“I am prepared for the aquaculture industry to say that this will not work because nobody has done this before. But that’s not right. My partner Arve Gravdal has produced adult salmon in Scotland. I have seen it myself.”
Terje Mikalsen (78), a multimillionaire entrepreneur and investor is joining forces with Niri founder, Arve Gravdal, for a new land-based salmom farming site. Together they have hired Fearnley Securities to help look for EUR 4.1 million investment funding for the project.
4.1 million investment
New shareholders will receive about one third of the shares in the new company EFC Scotland, and the rest will be owned by Mikalsen and Gravdal as reported in Dagens Næringsliv.
EFC has recently taken over a small farm in Campbeltown, Scotland, and plans to build a land based facility on Lista, south Norway. This is also where Mikalsen is from.

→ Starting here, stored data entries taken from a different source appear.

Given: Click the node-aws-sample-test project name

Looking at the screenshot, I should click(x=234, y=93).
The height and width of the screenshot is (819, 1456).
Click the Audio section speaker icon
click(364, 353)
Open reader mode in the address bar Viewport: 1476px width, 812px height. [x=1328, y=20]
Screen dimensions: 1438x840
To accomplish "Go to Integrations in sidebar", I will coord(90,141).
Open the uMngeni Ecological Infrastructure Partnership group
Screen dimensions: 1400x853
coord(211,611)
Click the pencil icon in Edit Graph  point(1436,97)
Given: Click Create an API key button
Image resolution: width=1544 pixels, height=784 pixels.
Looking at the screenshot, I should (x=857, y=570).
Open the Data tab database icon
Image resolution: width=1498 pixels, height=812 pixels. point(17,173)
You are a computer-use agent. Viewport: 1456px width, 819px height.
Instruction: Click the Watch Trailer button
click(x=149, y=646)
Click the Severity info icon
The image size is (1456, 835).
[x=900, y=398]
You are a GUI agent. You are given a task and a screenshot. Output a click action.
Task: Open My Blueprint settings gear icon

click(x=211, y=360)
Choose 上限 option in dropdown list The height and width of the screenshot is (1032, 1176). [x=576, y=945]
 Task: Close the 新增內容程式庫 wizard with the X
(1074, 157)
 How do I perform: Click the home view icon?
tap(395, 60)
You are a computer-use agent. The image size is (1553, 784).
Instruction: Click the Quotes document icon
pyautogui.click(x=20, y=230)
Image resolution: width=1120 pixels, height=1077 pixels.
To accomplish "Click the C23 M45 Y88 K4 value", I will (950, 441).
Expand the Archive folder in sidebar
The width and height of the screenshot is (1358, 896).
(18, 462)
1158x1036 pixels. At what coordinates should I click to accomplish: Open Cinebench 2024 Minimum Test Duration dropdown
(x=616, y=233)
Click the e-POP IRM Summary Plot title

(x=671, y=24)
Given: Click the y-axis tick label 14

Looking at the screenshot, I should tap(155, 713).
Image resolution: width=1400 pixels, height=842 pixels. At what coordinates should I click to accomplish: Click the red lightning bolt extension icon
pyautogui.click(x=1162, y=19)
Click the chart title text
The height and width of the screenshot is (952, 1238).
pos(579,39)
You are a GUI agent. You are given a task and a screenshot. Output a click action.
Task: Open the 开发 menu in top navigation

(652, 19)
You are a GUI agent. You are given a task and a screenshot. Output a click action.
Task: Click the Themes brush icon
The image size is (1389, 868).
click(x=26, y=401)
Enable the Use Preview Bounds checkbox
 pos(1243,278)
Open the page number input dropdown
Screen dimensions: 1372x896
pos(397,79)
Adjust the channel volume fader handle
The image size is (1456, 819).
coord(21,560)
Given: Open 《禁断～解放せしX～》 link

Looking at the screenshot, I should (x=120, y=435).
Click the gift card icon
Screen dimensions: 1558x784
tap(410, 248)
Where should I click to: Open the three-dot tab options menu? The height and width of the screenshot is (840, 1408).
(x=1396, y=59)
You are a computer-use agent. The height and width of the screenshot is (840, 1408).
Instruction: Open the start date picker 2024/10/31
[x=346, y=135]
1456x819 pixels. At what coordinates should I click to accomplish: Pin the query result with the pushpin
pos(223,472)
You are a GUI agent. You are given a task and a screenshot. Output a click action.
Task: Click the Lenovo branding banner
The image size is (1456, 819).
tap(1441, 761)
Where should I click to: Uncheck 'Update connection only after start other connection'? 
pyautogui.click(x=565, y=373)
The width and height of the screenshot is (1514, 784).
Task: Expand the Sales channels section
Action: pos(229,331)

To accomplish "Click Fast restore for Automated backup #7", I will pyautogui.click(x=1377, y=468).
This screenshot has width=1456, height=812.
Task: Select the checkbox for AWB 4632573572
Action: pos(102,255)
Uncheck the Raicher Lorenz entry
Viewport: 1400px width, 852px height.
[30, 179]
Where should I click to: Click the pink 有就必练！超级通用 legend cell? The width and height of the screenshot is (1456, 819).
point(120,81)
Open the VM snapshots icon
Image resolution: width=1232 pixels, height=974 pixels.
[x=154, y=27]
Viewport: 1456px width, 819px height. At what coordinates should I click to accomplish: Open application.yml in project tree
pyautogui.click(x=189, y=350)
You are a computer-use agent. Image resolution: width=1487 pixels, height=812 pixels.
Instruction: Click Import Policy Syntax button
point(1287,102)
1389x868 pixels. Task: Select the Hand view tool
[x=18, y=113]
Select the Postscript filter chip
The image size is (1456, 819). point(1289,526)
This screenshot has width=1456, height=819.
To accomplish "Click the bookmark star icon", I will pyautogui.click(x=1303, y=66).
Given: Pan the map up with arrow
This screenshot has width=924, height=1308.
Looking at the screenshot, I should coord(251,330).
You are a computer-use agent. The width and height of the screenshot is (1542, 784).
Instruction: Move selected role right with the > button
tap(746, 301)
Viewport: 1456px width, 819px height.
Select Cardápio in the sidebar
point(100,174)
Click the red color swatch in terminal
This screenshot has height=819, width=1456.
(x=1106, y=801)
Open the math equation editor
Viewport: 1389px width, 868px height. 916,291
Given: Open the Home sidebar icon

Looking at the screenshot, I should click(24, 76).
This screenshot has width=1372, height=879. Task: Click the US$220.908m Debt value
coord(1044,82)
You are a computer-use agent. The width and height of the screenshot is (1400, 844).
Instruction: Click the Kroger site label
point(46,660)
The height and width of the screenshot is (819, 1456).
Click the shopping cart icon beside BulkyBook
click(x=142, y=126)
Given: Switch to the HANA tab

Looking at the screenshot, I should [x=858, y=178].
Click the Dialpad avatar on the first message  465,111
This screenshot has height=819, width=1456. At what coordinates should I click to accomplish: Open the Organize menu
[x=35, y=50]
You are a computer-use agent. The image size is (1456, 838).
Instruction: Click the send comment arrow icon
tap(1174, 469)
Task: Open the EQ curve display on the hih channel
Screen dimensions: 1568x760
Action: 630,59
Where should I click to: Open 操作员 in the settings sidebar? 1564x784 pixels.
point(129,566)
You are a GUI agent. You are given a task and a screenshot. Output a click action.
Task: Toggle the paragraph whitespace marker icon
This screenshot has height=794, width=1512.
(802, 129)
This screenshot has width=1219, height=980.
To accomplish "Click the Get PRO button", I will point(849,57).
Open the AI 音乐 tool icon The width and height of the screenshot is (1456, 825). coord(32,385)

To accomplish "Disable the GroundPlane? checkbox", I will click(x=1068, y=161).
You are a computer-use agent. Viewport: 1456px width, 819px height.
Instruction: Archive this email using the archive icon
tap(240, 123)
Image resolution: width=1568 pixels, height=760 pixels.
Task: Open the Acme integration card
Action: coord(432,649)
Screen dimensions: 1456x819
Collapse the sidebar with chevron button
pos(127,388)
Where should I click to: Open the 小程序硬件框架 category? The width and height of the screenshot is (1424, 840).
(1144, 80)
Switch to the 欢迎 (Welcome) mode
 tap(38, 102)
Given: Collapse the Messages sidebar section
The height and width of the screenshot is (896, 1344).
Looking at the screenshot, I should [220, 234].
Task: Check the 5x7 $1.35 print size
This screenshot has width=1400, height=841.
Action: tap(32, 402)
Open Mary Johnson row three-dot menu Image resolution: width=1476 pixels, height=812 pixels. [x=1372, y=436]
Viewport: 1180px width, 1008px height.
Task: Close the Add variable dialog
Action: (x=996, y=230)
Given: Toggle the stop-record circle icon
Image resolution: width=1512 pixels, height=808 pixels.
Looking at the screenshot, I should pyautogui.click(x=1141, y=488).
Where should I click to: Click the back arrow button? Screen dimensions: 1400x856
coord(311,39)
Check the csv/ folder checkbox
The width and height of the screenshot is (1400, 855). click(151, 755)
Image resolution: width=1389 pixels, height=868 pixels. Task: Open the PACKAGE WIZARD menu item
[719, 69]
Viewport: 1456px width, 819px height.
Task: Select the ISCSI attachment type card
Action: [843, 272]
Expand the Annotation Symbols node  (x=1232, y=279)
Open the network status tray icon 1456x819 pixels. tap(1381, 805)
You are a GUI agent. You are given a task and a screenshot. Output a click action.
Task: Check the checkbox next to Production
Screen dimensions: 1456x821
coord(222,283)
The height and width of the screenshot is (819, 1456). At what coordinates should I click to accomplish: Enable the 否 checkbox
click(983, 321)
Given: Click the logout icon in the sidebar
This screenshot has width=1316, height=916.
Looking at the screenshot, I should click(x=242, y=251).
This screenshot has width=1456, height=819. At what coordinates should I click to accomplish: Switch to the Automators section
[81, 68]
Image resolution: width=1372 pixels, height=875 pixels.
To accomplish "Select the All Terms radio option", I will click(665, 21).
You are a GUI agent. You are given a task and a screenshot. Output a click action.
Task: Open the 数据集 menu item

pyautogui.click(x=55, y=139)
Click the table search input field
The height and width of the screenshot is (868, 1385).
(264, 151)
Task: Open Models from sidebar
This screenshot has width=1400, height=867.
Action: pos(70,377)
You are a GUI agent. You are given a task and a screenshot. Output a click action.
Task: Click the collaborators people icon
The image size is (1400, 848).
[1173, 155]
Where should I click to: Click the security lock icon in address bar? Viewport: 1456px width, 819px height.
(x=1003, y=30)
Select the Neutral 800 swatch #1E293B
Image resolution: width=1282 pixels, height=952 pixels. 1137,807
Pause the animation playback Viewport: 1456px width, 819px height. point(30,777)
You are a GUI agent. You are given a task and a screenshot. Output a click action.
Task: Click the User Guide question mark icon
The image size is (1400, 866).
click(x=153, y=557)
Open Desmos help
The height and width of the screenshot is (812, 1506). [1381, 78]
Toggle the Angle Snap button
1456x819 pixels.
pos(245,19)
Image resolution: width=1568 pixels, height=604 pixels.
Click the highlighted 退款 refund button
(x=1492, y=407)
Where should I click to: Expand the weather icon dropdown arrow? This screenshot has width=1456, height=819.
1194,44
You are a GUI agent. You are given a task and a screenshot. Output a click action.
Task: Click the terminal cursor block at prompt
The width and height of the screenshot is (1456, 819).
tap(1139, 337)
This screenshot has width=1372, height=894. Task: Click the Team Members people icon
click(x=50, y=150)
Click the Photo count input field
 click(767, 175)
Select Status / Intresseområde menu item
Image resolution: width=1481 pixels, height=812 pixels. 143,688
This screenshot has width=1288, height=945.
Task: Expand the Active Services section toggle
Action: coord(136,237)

Plants must produce their own feed
According to Mikalsen, the new land-based fish farm will capture carbon dioxide produced by salmon, and will use it to produce bacteria converted into proteins. He says that this will cover about half of the fish’s protein needs.
“This has not been done before with CO2 from farmed fish. The process will create high-grade clean feed and reduce the use of imported soybean meal. We will integrate farming with an electrolysis plant where water is cleaved to oxygen and hydrogen. Large amounts of oxygen are required for the fish, and the rest of the oxygen together with the hydrogen and the captured CO2 must be used to make protein via bacteria. This is known technology. The electrolysis also emits large amounts of heat that can be used to dry the protein, and regulate the temperature in the farming tanks,” said Mikalsen.
Nobody has done this before
Pressed if he is sure that this method will work, Mikalsen answered:
“I am prepared for the aquaculture industry to say that this will not work because nobody has done this before. But that’s not right. My partner Arve Gravdal has produced adult fish in Scotland. I have seen it myself,” said Mikalsen.
Arne Gravdal, leads the RAS technology provider Niri, which, under its subsidary, Niri Scotland, established a pilot plant to create 40,000 tonnes of salmon in 2015. The site at the Machrihanish Airbase near Campbelltown in Scotland, was at its time, the world’s largest tank for salmon production. However in In February 2018, the company’s shareholders decided to offer the facility for sale.
In September, Niri reported a loss of EUR 2.6 million since it started in 2006. In 2017 the company lost EUR 473 thousand.
Most adventurous adventure
Mikalsen is behind Norsk Data, a Norwegian minicomputer manufacturer, and pharmaceutical company, Hafslund Nycomed, but has no background in farming.
“I tend to mess up with things I basically do not deal with. It is probably the most adventurous adventure I have been on, but I really believe in this. Because we are talking about revamping land-based farming” he said to the newspaper, adding that they have already established a collaboration with the major retailers, Marks and Spencer, among others.